Initially, the police detectives focused their investigation on Barlowe's valet who had defrauded her earlier that year. Barlowe had been in England when plump Edmund Sands, the actress'cook, valet and secretary, wrecked Barlowe's car, forged checks for over £5,000, and stole jewels and clothes from his employer. Sands was not caught. He appeared to have simply vanished before the actress returned to America. The police continued to search unsuccessfully for Sands after Barlowe’s death, but they never charged him with murder. There was, after all, no evidence to support such a charge. There was not even anything supporting the contention that Sands was in the vicinity at the time of the slaying. Moreover, Sands’ crimes had always been motivated by a desire for gain. If he were the killer, why would he have left behind the cash and valuables? However, many believed then and still believe that Sands was the murderer.

The police naturally enough questioned James Trout, with whom Barlowe had a relationship. He however had been at the MMP studios working on his latest film at the time of the murder, as attested to by five witnesses.
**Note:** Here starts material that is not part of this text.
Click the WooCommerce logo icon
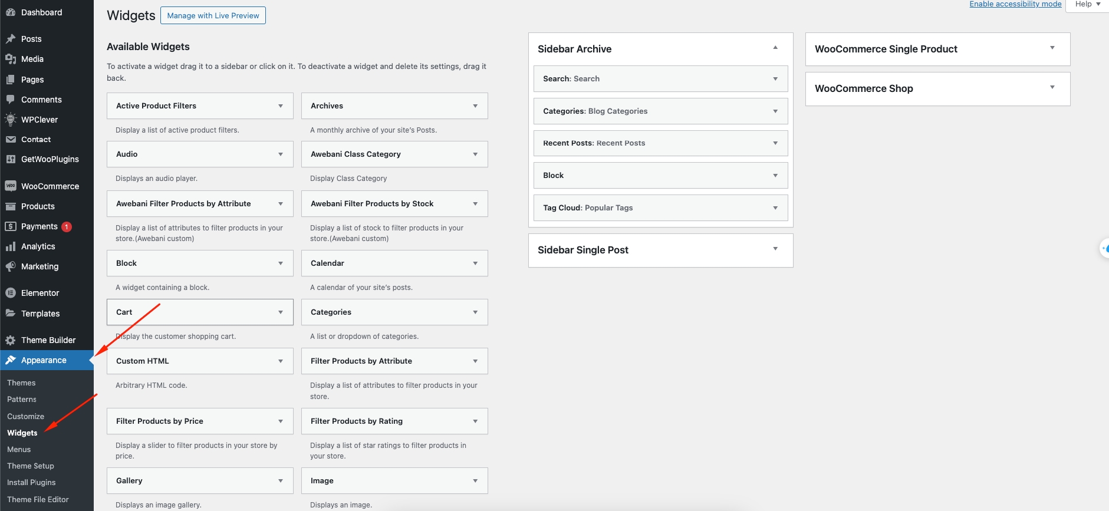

Next attention turned to a young starlet of Barlowe's friend, 19-year-old Mabel Drummond. In some accounts of the case, the two women were in love (rumors of Barlowe's supposed bisexuality stemmed from her friendship with Alia Valentina). In others, they were close friends who shared books and laughs. In either case, Drummond, like so many people in the motion picture industry in the post-Great War I era, had experimented with mood altering drugs. She became addicted, and Barlowe wanted to help her kick the habit. Drummond visited Barlowe that day, to pick up a book on German philosophy. She left Barlowe’s home at about 8 p.m. The actress walked her to her car where she teased her about having a copy of the Police Gazette in the vehicle, a lowbrow magazine considered racy in its day. The philosophy book and the cheap, raunchy magazine certainly made for eclectic reading. Drummond blew kisses at Barlowe as she waved goodbye. Another candidate for the murderer was Drummond's boyfriend, Frank Bell, who had come with her to New Amsterdam yet had been unable to find steady work. He was widely believed by those who knew the couple to be extremely jealous.
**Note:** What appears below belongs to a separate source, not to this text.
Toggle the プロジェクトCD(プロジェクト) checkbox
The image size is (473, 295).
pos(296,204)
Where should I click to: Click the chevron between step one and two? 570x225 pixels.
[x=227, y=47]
Adding to the collection of suspects were the actress' next-door neighbors, a married couple with considerable marital strife. Both were friendly with Barlowe, and police speculated one or the other might have been having an affair with her. No conclusive evidence of this theory ever came to light.

In fact no conclusive evidence ever came to light. The murder weapon was never found nor traced. Barlowe, who enjoyed her privacy, was evidently alone and was in the habit of leaving her back door unlocked. The wall around her mansion was low, easily scalable by anyone in reasonable good health. No one saw anyone doing that, however. Nobody reported seeing a strange car in the neighborhood. No taxi records indicated a fare anywhere close to the murder scene within an hour of the crime.
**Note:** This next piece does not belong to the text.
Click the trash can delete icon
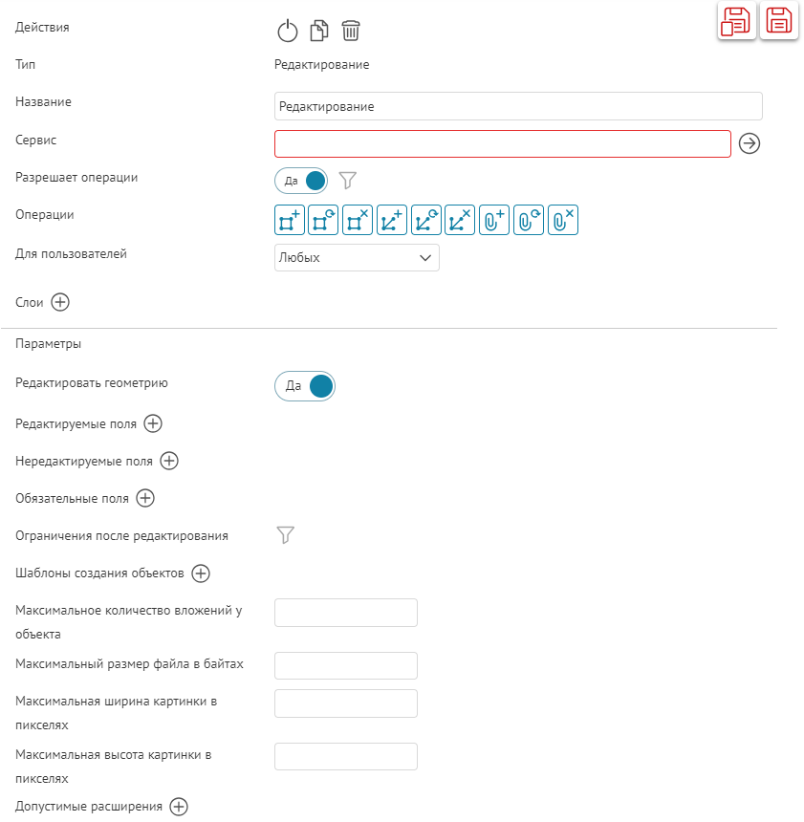The image size is (804, 822). tap(351, 32)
Without a clear indication of even who might have been responsible for the movie star's death, speculation then and since has often been extremely wild. Everyone involved even slightly with Jayne Barlowe was sooner or later accused in some work, either fictionalized (the case has been the basis for at least five novels, three plays and four motion pictures) or "investigative." Mabel Drummond's career suffered from a cloud the rest of her life. Rumors of Alia Valentina were the stuff of gossip for months. Suspects included drug dealers, Prussian secret service agents, the head of MMP, nearly every actress who'd ever lost a part to Barlowe or were up for similar roles, very nearly every man she'd ever dated and various studio executives (Barlowe was a supporter of labor unions).

Many speculate the mystery and scandal would have been even greater had not world events been spiralling towards the Second Great War. At any rate, the murder of Jayne Barlowe remains unsolved.